Pirro schien tatsächlich überrascht. „Warum steht so etwas in einer Zeitung? Wo ist Inferno überhaupt?"

Inverness", korrigierte Houdini ihn und blickte auf die Karte, „Und es ist gar nicht so weit entfernt – vielleicht zwölf Stunden Fußmarsch, aber die letzte Sichtung ist schon eine Woche her."

„Und trotzdem steht es noch in der Zeitung? Habt ihr nichts anderes, über das ihr berichten könnt? Wenn in Amerika irgendwelche Vorfälle eine Woche her sind, liest man davon nicht mehr in der Zeitung, oder?", fragte Pirro ungläubig, „Ihr Europäer seid echt seltsam..."

„Tja...", Phillis sah ihn feixend an, „Du bist eben nicht mehr in Kansas, Pirro."

„Pirro kommt aus Mexiko", erinnerte Houdini sie, ohne von der Karte aufzublicken.

Phillis seufzte. „Ich weiß, du Dussel, das ist nur so ein Sprichwort von Mu- Menschen! Woher weißt du eigentlich, dass er aus Mexiko ist?"

Nun stockte Houdini und Pirro hustete und wurde etwas rot.

„Er... hat es mir gesagt?", antwortete Houdini ruhig.

Phillis grinste vielsagend. „Oh", machte sie, „Verstehe..."

„Bitte...", keuchte Pirro gequält, „Lass... es einfach!"

Phillis grinste noch breiter. „Okay... wenn du das willst."

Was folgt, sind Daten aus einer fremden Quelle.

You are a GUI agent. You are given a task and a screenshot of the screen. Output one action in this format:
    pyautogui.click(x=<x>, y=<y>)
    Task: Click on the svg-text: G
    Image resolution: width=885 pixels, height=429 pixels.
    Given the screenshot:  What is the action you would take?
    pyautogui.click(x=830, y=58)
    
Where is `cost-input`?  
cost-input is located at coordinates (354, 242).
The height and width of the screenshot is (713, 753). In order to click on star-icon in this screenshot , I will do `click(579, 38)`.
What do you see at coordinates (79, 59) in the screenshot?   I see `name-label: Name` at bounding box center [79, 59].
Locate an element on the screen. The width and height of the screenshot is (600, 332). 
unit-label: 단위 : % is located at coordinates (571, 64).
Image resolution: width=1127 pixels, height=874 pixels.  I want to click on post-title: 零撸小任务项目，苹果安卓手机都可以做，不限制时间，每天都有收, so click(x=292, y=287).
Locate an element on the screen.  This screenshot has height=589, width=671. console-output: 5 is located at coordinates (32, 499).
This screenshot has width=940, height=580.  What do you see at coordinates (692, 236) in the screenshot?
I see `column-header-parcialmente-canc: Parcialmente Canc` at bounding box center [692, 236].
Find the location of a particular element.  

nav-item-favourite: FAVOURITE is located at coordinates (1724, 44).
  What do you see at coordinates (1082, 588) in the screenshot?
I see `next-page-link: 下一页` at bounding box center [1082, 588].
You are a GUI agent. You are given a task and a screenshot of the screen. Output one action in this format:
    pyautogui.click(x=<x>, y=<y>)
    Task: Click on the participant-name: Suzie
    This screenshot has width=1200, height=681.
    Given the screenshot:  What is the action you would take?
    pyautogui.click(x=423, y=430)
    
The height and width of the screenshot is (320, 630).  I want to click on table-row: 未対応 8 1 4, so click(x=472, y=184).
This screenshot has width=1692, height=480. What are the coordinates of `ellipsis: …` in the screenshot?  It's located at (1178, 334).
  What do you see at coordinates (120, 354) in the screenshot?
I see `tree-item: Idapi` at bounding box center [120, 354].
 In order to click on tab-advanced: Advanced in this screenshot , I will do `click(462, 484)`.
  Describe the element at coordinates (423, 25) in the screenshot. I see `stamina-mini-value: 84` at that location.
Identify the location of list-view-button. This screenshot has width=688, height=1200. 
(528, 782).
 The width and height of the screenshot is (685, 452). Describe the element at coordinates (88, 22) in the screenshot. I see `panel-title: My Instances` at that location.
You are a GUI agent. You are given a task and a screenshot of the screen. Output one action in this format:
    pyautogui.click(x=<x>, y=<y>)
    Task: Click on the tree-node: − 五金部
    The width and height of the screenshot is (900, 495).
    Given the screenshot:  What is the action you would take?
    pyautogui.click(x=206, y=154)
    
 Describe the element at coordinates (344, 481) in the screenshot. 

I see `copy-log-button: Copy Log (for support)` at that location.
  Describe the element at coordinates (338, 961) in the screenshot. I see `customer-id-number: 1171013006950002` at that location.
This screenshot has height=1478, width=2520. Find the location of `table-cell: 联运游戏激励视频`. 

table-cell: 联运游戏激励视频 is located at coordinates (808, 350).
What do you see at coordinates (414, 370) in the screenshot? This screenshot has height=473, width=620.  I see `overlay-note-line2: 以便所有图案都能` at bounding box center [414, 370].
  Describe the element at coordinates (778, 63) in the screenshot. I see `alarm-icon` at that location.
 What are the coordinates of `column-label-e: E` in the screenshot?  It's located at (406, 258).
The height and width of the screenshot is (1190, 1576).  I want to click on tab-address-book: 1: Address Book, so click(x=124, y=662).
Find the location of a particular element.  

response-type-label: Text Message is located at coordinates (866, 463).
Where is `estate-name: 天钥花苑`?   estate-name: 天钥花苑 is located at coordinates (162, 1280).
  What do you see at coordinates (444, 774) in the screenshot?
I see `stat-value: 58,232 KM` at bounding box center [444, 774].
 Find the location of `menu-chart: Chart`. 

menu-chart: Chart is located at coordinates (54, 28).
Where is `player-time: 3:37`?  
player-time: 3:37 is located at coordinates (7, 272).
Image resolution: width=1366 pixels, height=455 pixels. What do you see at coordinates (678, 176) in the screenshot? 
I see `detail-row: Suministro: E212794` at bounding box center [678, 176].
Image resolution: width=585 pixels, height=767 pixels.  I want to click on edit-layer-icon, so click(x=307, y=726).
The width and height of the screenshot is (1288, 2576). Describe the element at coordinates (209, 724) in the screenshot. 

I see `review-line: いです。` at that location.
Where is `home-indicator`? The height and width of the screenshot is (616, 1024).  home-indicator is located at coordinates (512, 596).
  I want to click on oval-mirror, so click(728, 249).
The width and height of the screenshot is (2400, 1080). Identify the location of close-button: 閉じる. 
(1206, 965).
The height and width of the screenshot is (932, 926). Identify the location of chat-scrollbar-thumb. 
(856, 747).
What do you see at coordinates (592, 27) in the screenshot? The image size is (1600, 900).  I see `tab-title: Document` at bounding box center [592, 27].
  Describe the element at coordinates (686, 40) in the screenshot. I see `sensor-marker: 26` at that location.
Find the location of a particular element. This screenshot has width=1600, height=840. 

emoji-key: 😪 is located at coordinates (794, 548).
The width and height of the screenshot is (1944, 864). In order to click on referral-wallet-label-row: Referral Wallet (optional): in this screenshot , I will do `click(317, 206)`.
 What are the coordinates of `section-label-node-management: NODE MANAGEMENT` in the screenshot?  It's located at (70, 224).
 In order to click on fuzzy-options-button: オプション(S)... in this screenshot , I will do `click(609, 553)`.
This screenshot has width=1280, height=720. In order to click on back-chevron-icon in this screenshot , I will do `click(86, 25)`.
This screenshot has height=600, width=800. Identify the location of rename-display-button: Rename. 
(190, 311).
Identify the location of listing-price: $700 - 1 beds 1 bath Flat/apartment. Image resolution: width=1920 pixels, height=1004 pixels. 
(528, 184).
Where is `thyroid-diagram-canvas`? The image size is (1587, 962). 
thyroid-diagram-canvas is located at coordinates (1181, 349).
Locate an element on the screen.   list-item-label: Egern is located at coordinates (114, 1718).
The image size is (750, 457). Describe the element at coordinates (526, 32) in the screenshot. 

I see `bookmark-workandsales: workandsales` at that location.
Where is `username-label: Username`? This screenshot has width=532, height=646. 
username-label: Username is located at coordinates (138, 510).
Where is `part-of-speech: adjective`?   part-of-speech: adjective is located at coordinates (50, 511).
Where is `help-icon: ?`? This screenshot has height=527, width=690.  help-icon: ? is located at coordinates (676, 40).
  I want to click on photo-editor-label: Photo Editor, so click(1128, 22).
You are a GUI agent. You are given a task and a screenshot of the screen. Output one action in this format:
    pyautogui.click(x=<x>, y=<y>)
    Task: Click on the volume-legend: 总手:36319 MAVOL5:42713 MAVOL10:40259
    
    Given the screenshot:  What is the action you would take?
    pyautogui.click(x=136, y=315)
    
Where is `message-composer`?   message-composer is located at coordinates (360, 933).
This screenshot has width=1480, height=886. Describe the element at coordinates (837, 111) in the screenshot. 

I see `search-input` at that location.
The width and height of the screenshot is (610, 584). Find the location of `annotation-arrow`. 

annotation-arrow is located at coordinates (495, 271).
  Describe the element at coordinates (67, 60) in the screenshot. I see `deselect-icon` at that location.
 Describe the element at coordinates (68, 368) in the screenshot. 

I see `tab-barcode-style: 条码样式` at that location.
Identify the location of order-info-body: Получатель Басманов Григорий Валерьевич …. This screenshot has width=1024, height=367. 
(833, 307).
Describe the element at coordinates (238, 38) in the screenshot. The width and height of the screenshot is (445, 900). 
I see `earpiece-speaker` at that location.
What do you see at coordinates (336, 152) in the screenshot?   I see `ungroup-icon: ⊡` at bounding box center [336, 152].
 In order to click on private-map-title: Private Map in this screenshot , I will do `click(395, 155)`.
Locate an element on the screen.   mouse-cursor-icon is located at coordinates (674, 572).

„Ich habe keine Ahnung, wovon ihr beide redet", gestand Houdini und Phillis wusste nicht, ob er nur so tat oder es wirklich nicht verstand, aber Phillis fand es so oder so lustig und begann laut zu lachen.

Pirro vergrub vor Scham sein Gesicht in seinen Händen und Houdini beschloss wohl, dass die anderen beiden seine Zeit nicht mehr wert waren und er sich lieber in der Welt von Zeitungsartikel und Karten flüchtete, während er die beste Route suchte.